## [Exercise details]
Starting with the line that includes "The image size is (1000, 563).", write out every remaining line of the records below exactly as it appears, leaving out any images.

Exercise data below:

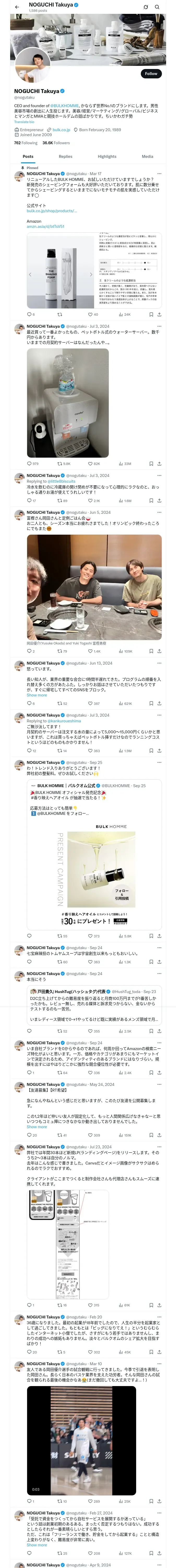Open search from the profile header

157,7
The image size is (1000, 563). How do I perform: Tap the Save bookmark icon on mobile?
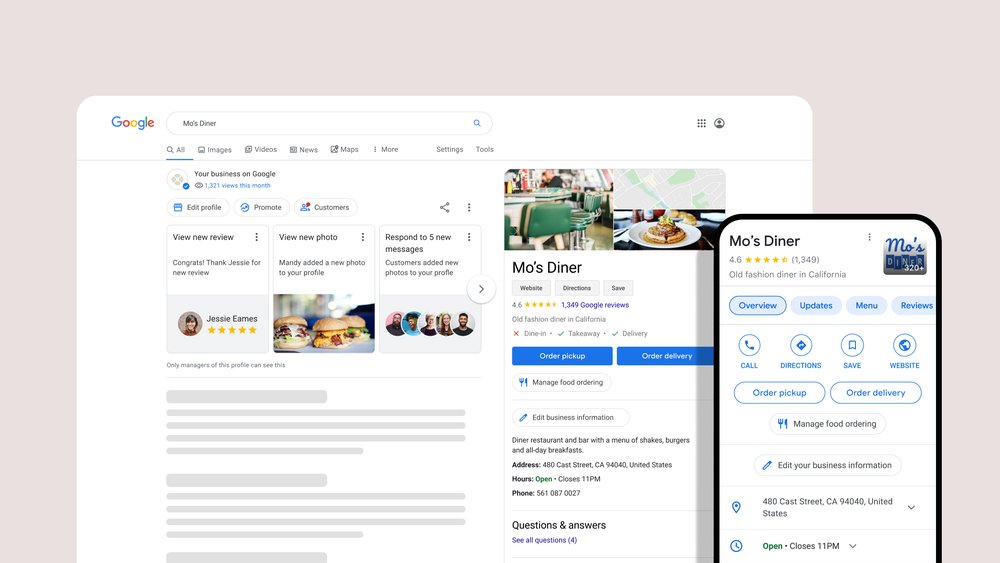point(852,345)
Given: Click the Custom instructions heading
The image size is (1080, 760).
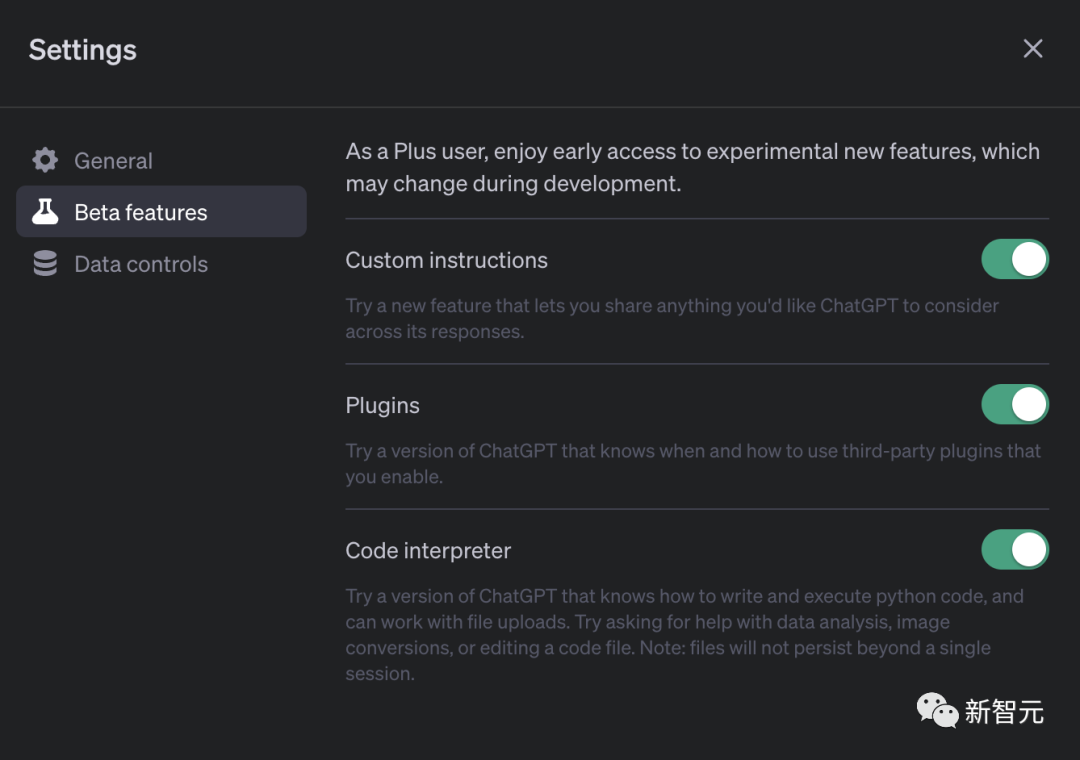Looking at the screenshot, I should [446, 260].
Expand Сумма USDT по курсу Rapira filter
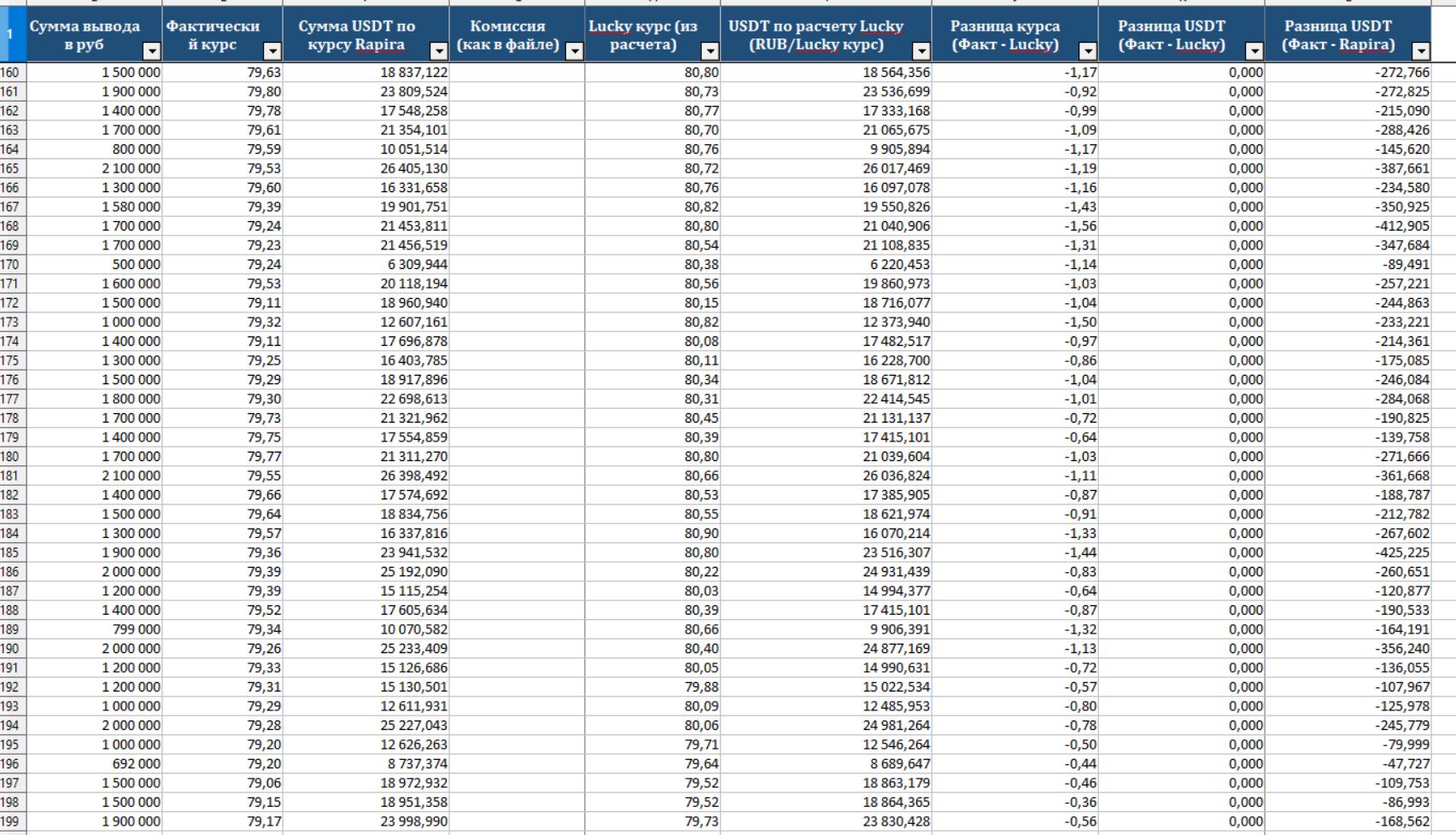The width and height of the screenshot is (1456, 835). [438, 51]
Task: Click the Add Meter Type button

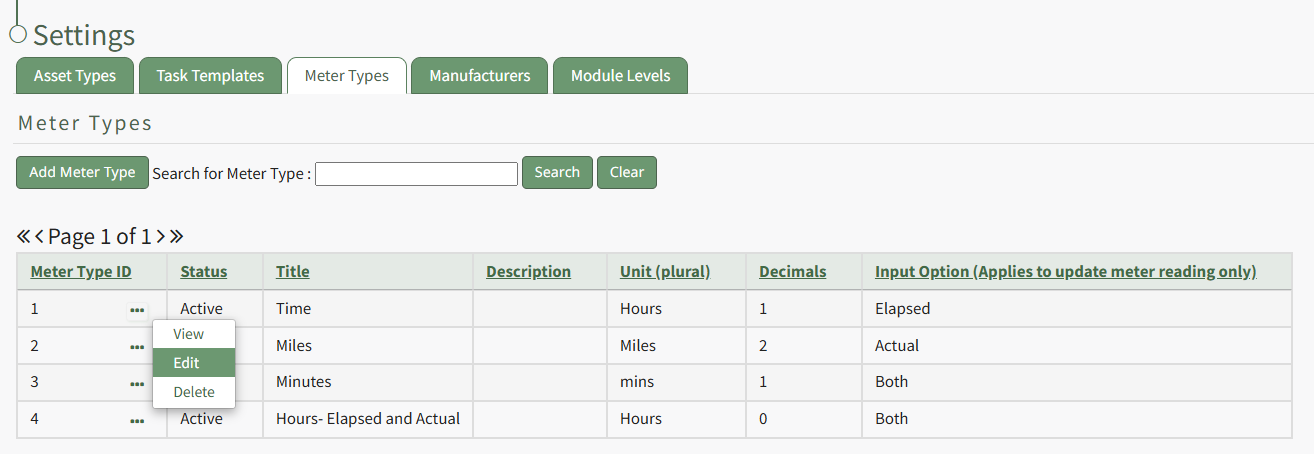Action: 82,172
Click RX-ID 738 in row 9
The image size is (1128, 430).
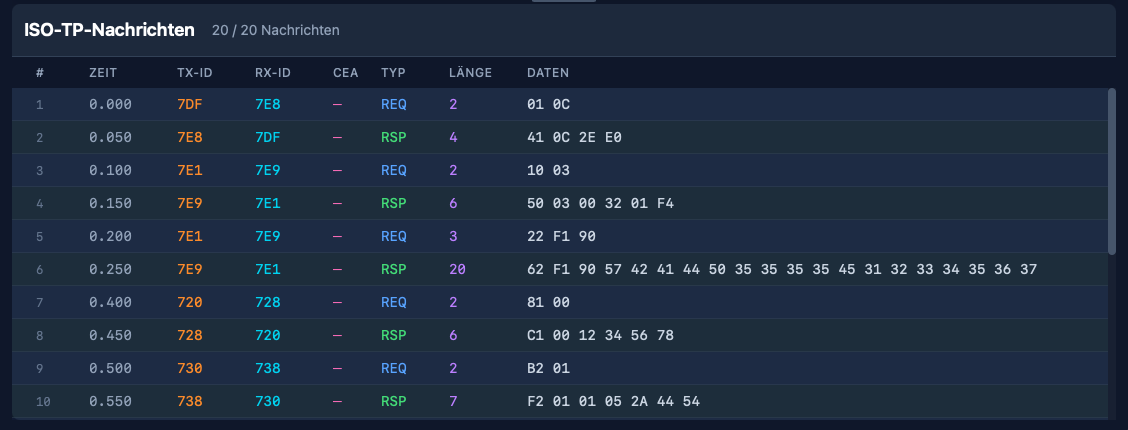pyautogui.click(x=268, y=368)
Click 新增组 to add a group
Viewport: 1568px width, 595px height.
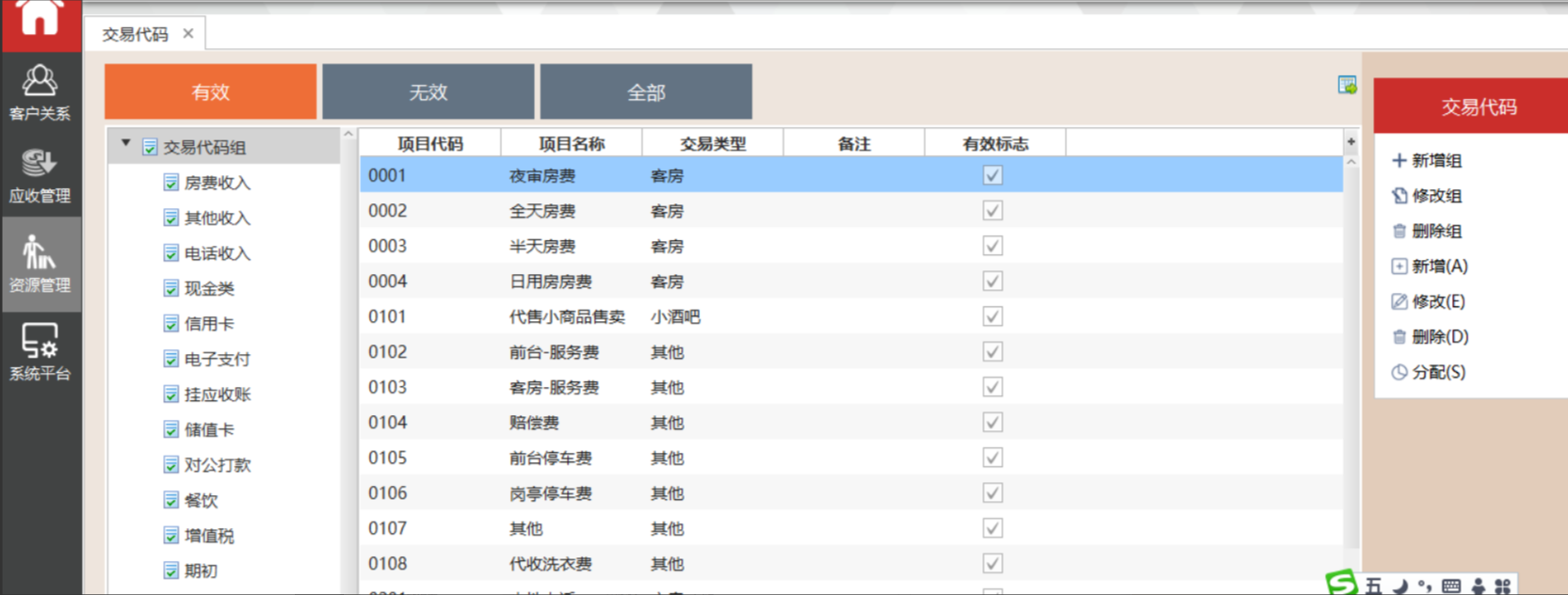(x=1427, y=161)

End of Exercise data.

## [Solved exercise]
The image size is (1000, 563). How do I perform: Tap the Save bookmark icon on mobile?
point(852,345)
Given: Click the Custom instructions heading
The image size is (1080, 760).
Looking at the screenshot, I should [446, 260].
Expand Сумма USDT по курсу Rapira filter
The width and height of the screenshot is (1456, 835). [438, 51]
Task: Click the Add Meter Type button

Action: 82,172
Click RX-ID 738 in row 9
The image size is (1128, 430).
pyautogui.click(x=268, y=368)
Click 新增组 to add a group
Viewport: 1568px width, 595px height.
(x=1427, y=161)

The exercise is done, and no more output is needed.